The author spent her childhood in comfort in interwar Poland, where her father was the editor of a Jewish newspaper and her mother was a clothing store owner. When Nazi Germany attacked the country in 1939, German soldiers forced Roth’s family, along with the rest of the city’s Jewish population, into a ghetto, where they faced starvation, disease, and brutal violence. Roth’s father managed to escape to Palestine, but she and the rest of her family remained trapped. Ultimately, Roth’s mother, her three siblings, and many members of her extended family were murdered by the Nazis. Roth’s experiences are sadly similar to many others’, but her eye for detail and intimate writing style provide readers with a full, personal, and unique view of a tragic time. Particularly illuminating are her accounts of daily life during her three years in the ghetto. Along with the more widely known historical details, there are surprising anecdotes of Jewish peddlers making their living selling the required Star of David armbands or of a young violin virtuoso’s performance, which temporarily released Roth and her friend from thoughts of fear and hunger.
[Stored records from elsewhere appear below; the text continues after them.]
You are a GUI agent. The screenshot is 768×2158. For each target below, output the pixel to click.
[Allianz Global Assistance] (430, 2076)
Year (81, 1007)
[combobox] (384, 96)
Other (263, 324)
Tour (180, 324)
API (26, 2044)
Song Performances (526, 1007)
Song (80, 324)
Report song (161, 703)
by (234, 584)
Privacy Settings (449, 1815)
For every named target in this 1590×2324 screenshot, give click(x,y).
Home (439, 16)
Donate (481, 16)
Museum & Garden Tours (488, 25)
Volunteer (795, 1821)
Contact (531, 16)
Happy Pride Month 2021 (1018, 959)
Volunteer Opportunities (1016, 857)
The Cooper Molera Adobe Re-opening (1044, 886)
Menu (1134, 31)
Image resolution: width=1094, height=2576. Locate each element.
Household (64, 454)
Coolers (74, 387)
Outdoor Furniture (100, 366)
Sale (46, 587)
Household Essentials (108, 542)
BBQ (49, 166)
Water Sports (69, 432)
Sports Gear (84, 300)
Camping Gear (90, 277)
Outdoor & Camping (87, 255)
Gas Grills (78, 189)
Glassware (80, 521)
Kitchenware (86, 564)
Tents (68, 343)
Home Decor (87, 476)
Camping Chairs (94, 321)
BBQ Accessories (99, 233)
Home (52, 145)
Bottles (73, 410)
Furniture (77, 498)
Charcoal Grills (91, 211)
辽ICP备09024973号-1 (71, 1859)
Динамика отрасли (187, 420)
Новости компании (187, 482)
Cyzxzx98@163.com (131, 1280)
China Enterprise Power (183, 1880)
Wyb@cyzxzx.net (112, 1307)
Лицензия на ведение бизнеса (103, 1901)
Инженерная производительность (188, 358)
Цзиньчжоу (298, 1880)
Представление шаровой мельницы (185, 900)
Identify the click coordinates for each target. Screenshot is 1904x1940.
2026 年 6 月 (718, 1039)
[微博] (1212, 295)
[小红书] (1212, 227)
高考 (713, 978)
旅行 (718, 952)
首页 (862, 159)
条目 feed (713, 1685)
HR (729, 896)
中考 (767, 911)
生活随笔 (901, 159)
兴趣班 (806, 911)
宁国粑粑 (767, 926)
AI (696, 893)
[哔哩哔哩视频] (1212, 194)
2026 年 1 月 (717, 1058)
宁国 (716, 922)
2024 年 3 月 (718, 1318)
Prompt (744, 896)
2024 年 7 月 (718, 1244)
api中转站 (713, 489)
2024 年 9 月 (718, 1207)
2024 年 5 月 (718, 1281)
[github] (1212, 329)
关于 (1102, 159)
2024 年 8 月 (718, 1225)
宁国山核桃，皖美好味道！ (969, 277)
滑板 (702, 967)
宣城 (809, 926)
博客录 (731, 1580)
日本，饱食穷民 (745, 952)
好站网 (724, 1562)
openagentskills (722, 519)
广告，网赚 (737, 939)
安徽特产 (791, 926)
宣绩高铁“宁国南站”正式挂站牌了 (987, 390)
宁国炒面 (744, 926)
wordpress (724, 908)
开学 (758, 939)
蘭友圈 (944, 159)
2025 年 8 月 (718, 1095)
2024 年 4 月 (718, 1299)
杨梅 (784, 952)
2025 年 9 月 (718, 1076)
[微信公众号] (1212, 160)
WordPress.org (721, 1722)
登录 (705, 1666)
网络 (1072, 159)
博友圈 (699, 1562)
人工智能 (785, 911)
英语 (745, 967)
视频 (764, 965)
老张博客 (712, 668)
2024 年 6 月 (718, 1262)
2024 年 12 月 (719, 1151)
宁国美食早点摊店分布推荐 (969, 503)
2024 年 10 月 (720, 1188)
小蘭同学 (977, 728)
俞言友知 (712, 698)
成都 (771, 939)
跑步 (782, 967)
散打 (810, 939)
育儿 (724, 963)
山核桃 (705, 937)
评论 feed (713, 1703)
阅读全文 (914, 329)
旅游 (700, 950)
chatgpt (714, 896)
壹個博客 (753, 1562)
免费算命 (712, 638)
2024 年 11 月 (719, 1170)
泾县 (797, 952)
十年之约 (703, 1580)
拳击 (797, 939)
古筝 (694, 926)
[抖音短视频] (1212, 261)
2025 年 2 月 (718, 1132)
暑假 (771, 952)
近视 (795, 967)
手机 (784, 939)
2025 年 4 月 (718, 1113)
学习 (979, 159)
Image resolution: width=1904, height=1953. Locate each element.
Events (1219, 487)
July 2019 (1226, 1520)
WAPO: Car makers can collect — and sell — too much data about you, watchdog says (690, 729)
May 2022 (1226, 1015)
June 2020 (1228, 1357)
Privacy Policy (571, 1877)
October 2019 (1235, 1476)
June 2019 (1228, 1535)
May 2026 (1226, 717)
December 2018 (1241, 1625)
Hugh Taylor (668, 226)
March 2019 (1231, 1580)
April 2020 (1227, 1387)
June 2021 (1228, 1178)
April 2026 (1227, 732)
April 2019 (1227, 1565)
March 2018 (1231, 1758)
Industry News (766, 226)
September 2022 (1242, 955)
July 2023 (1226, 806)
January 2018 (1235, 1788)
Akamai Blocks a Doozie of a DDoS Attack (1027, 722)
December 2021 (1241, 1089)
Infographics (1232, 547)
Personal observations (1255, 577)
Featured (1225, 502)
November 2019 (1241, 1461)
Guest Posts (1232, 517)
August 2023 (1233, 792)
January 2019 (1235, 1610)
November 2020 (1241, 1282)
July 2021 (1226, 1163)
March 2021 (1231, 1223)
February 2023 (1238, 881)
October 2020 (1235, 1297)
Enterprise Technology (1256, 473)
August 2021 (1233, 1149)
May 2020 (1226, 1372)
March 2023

Roth writes in the present tense with great specificity, which adds immediacy to the events. Despite knowing the outcome, readers won’t be able to help but feel inspired by the “revival of the spirit” that spread through the Jewish community prior to the Warsaw Ghetto Uprising. After that rebellion was suppressed, Roth passed through what she calls “the gates of hell” and was sent to the Majdanek concentration camp, then to Auschwitz and, later, Bergen-Belsen. Roth depicts the horrors she experienced in these places with clarity and urgency, which will give readers the feeling that the events are unfolding before their eyes, not in some distant period of history. For this reason, Roth’s book is a necessary volume.

A well-observed, heartbreaking memoir of the Holocaust.